*Names in bold indicate Presenter
Accordingly, this paper examines how the political and bureaucratic arms of the federal government incorporated the early evidence on the effects of key drunk driving laws into the formation of policy. Through a careful analysis of testimony in multiple Congressional committee and subcommittee hearings surrounding these laws’ passage, the paper examines how accurately these actors assessed the contemporaneous evidence and identified potential biases or flaws in the evidence. It then explains why these assessments were much more optimistic than the extant evidence could support.

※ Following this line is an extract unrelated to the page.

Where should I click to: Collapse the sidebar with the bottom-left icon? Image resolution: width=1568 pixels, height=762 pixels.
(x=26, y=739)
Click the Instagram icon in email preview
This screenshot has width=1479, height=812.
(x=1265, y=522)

Early studies of these laws, limited in the number of law-changing states and the amount of post-law data, used generally accepted, though simple, empirical methods whose limitations were recognized. Longstanding themes in social science, such as the “endogeneity of laws,” that were well-known to traffic safety officials articulated why any bias thereby generated was likely to be favorable. In contrast, position papers by safety advocates, testimony by government agencies, and debate in Congress selectively cited the available evidence, leading to an overall assessment that was more favorable than indicated by the body of work available at the time.
The root cause for this outcome is an intellectual bifurcation between a more policy-focused group of analysts estimating short run effects of new laws in the states that adopt them first, and a more academically-focused group that estimates laws’ long-run effects long after they have been widely adopted. The less-favorable findings of the second group of analysts do not strongly temper the findings or assessments of the first group, which are far more heavily represented in these Congressional hearings. (Meanwhile, the needs of the first group of analysts–effect estimates given limited data–do not influence the research agenda of the second group.)
This bifurcation is sustained and augmented by two supplementary factors. The first is the inherently adversarial nature of an inherently political process by which these laws are evaluated. This generates opposing camps that, for the laws we study, are not evenly matched in technical or political skill. As a result, the weaker side does not effectively check the excesses of the stronger side. The second is that the executive agency responsible for traffic safety has a small base of in-house expertise for assessing traffic safety legislation, contracting out most of its studies to the first group of analysts. This serves to reduce the inflow of dissenting judgements that would question the efficacy of these laws. We show that this arrangement furthers that agency’s interests.